当前位置:网站首页>Pytorch convolution network regularization dropblock
Pytorch convolution network regularization dropblock
2022-07-03 02:11:00 【Hebi tongzj】
Address of thesis :https://arxiv.org/pdf/1810.12890.pdf
Paper Abstract
DropBlock It's something like dropout The easy way to , It is associated with dropout The main difference is , It erases the continuous area from the characteristic map of the layer , Instead of erasing independent random units
Similarly ,DropBlock By randomly zeroing the response of the network , Realize the decoupling between channels , It alleviates the over fitting phenomenon of the network
The pseudocode of this algorithm is as follows :
- x: Characteristics of figure ,shape by [bs, ch, h, w]

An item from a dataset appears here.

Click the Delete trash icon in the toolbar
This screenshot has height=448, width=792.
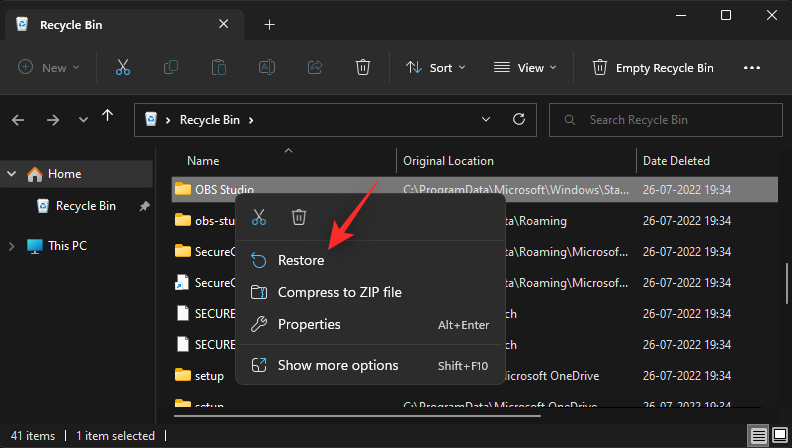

- block_size: Erase the size of the continuous area
- γ: The mean value of Bernoulli distribution , Used to select the center point of the erased area
- trainning: Boolean type , That is the train Mode or eval Pattern
def DropBlock(x, block_size, γ, trainning):
if trainning:
# Select the center point of the area to erase
del_mask = bernoulli(x, γ)
# Erase the corresponding area
x = set_zero(x, del_mask, block_size)
# Feature icon standardization
keep_mask = 1 - del_mask
x *= count(x) / count_1(keep_mask)
return x
# eval There is no behavior in mode
return x
But in the process of concrete implementation , There are many details that need to be added
γ The determination of is through keep_prob The parameters are determined ,keep_prob Indicates the activation unit ( That is, the output is greater than 0) The probability of being retained ,feat_size Is the dimension of the characteristic drawing :
Because at the beginning of training , smaller keep_prob It will affect the convergence of the network , So make keep_prob from 1.0 Gradually reduced to 0.9
From the experimental results, we can see ,ResNet-50 In the use of the DropBlock After that, the accuracy of the verification set has been improved
Here are the differences DropBlock Append position 、 Different approaches 、 Different block_size The impact on the accuracy of the validation set :
- Press the line :DropBlock Added in ResNet-50 Of the 4 After group convolution ;DropBlock Added in ResNet-50 Of the 3、 The first 4 After group convolution
- By column : Only add ; In convolution Branch 、 Add ; In convolution Branch 、 Add , And use keep_prob Attenuation method
In the paper , The optimal hyperparameter is block_size = 7, keep_prob = 0.9, But it still needs to be based on Loss Make adjustments to the changes
DropBlock Reappear
In the realization of DropBlock when , There are the following details :
- keep_prob It's dynamic , Make every time eval Update when
- The center point of the erased area is selected in the active unit ( That is, the output is greater than 0), Make 1 To be selected , Use max_pool2d It can realize the selection of continuous areas , To generate del_mask
- Standardization coefficient = Area of original drawing / Reserved area , But calculating the exact value of the reserved area will cost more computational effort , Slow down the speed of online training , So the standardization coefficient is 1 / keep_prob Approximate substitution
class DropBlock(nn.Module):
''' block_size: Erase the size of the area
keep_prob_init: keep_prob The initial value of the
keep_prob_tar: keep_prob The target value
keep_prob_decay: keep_prob Decay rate of '''
def __init__(self, block_size=5, keep_prob_init=1.,
keep_prob_tar=0.9, keep_prob_decay=1e-2):
super(DropBlock, self).__init__()
self.block_size = block_size
assert self.block_size & 1, 'block_size Need to be odd '
# keep_prob Related parameters
self.keep_prob = keep_prob_init
self._keep_prob_tar = keep_prob_tar
self._keep_prob_decay = keep_prob_decay
# The mean value of Bernoulli distribution
self.gamma = None
def forward(self, x):
# In training mode
if self.training:
*bs_ch, height, width = x.shape
square = height * width
# When γ Set for null
if self.gamma is None:
self.gamma = (1 - self.keep_prob) * square / self.block_size ** 2
for f_size in (height, width):
self.gamma /= f_size - self.block_size + 1
# In the activation area , Select the center point of the erased area
del_mask = torch.bernoulli((x > 0) * self.gamma)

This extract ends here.